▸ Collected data
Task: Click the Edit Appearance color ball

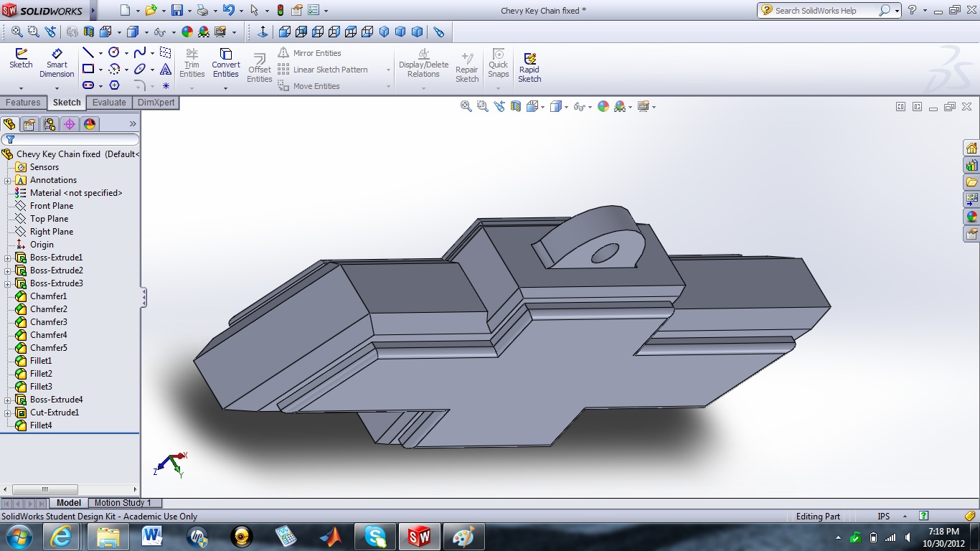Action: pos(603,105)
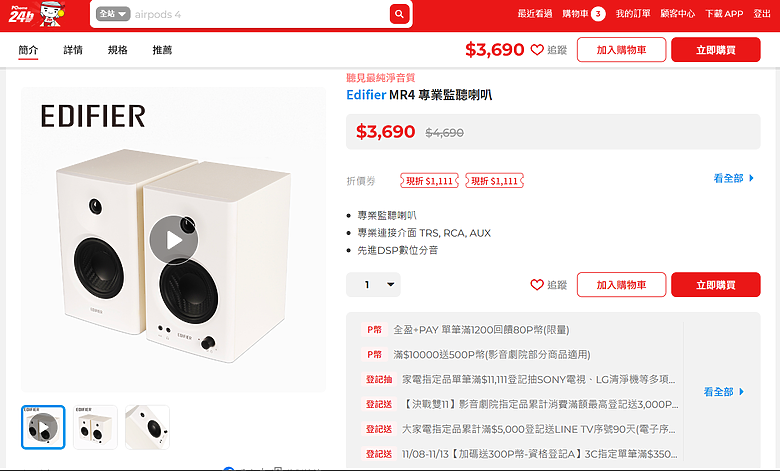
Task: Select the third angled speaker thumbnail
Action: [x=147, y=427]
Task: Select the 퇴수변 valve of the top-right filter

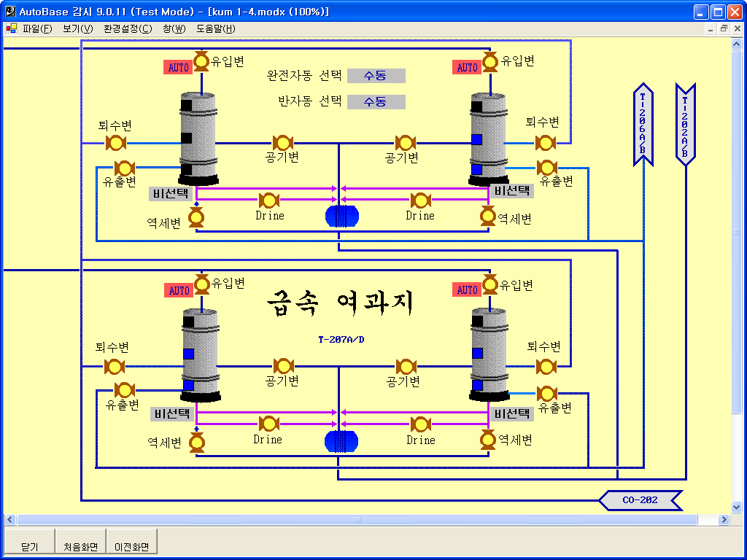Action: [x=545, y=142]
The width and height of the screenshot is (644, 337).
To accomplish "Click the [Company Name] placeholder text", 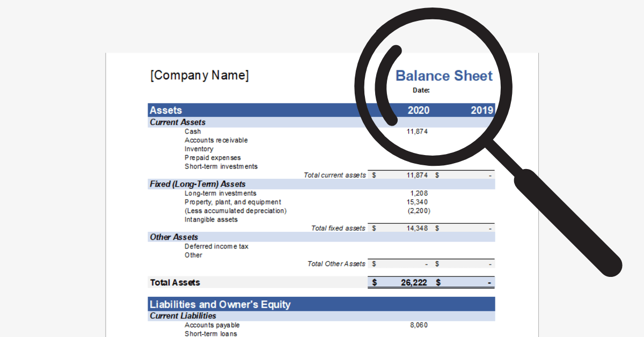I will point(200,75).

* * *

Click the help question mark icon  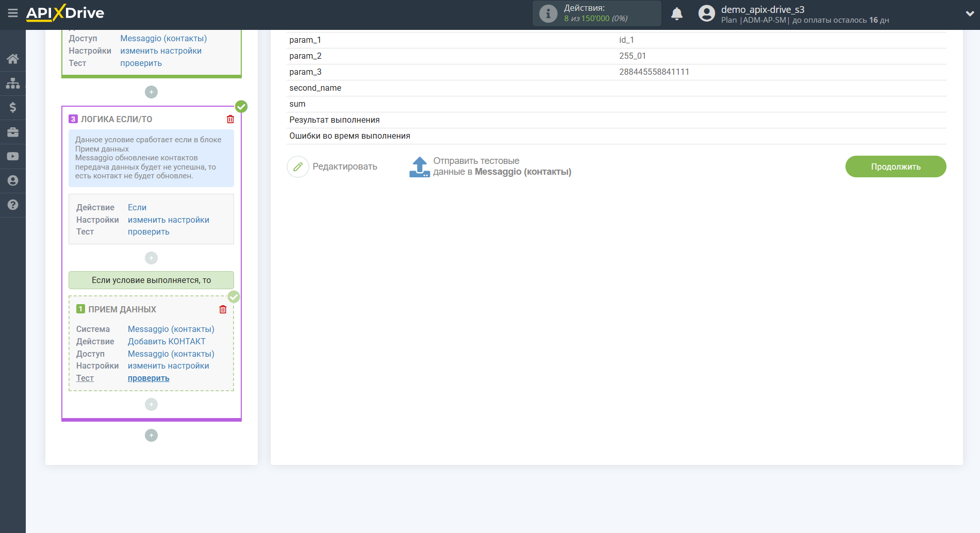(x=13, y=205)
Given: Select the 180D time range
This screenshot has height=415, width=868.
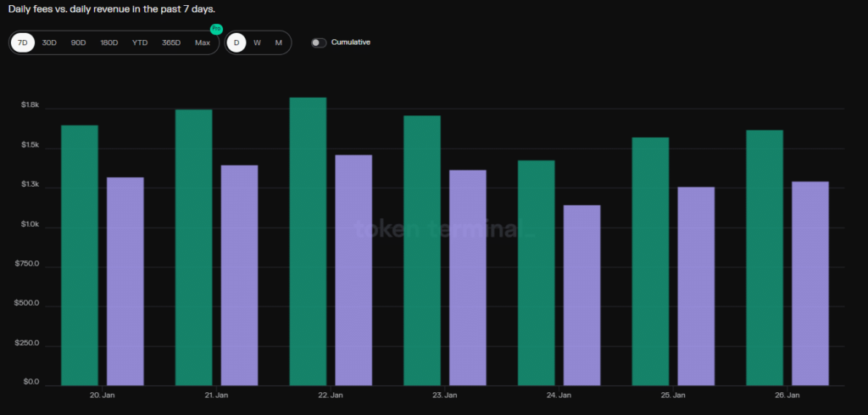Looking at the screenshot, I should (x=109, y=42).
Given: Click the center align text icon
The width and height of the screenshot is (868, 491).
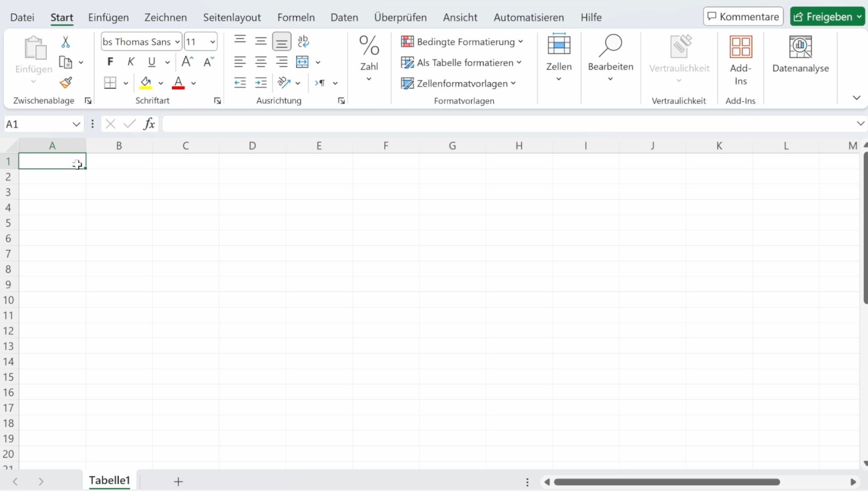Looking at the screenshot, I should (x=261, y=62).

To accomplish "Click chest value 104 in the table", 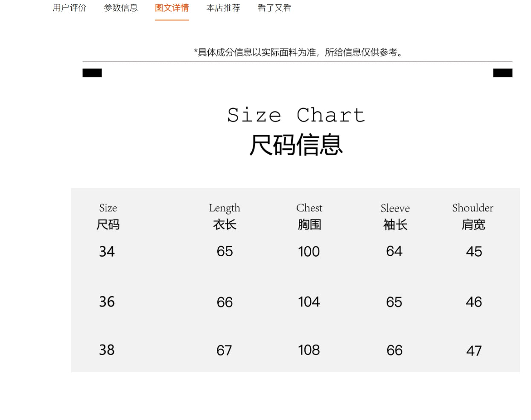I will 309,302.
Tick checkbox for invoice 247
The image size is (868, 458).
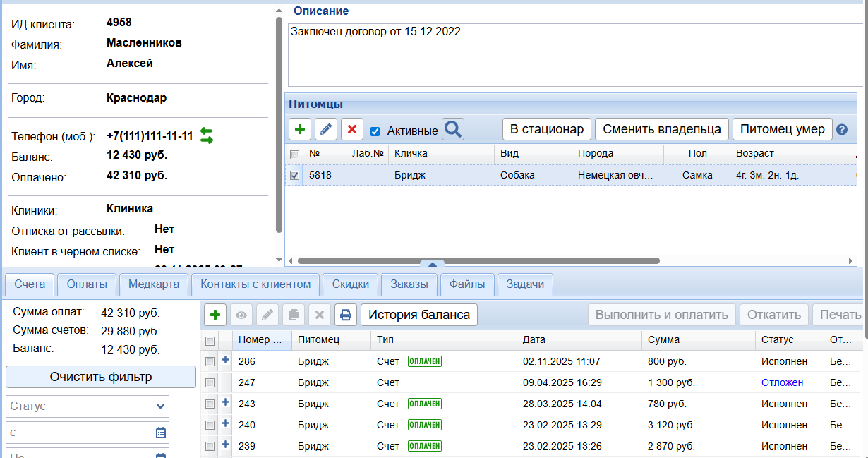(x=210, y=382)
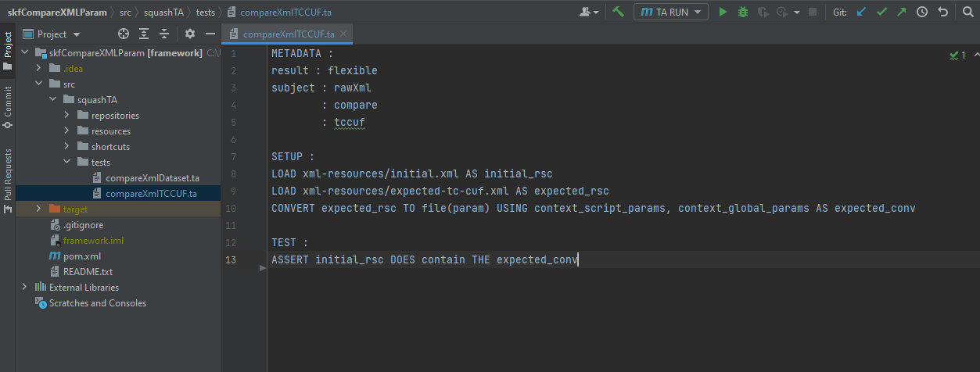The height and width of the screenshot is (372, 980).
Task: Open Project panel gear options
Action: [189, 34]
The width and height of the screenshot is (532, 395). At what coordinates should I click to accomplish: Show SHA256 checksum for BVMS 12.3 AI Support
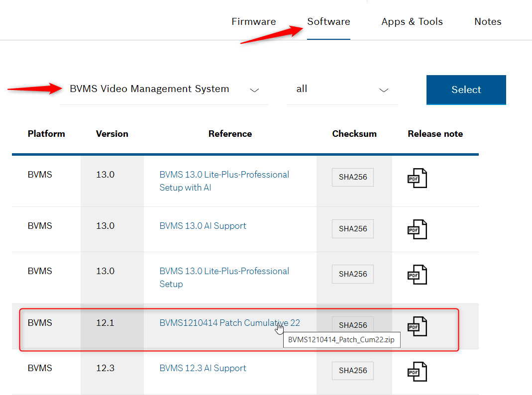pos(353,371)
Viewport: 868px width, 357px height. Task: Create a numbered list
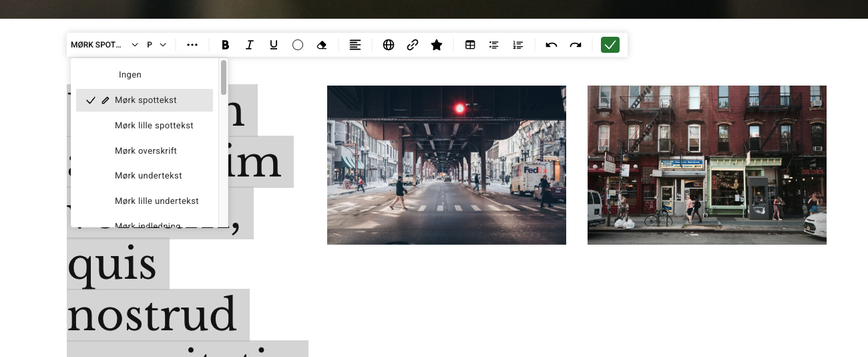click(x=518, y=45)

==

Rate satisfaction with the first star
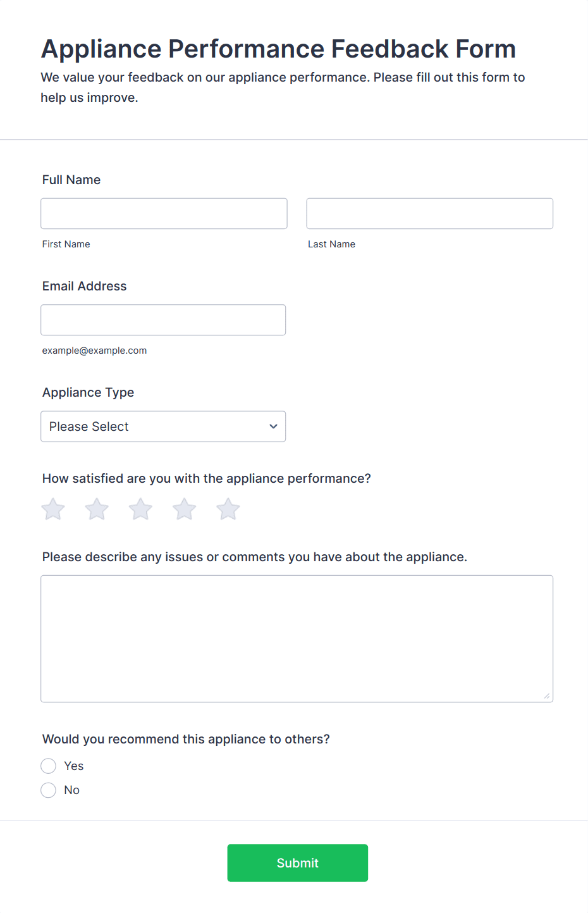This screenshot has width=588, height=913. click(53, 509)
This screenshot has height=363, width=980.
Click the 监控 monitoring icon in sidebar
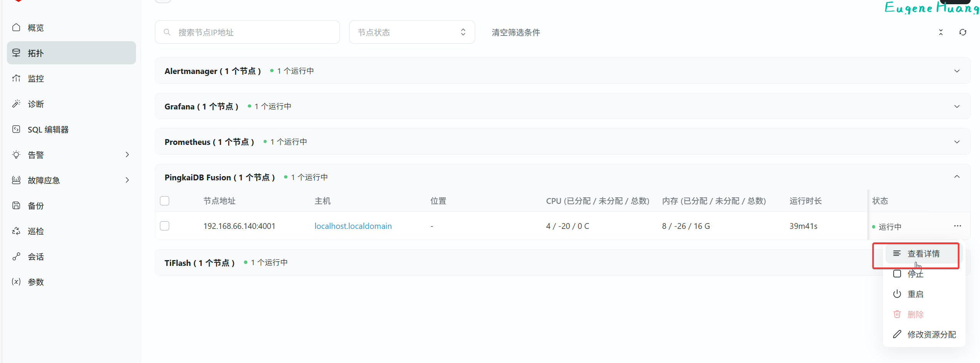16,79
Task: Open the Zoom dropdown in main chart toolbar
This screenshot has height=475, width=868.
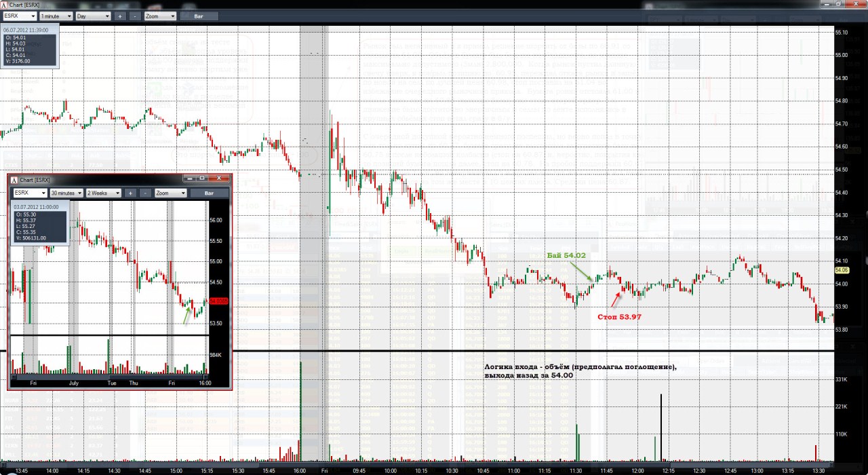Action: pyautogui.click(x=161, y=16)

▸ What you should do
Scan the records above, then copy out each line that mentions "Given".

▸ Reply to the exercise
Given: Select the 180D time range
Given: Click the center align text icon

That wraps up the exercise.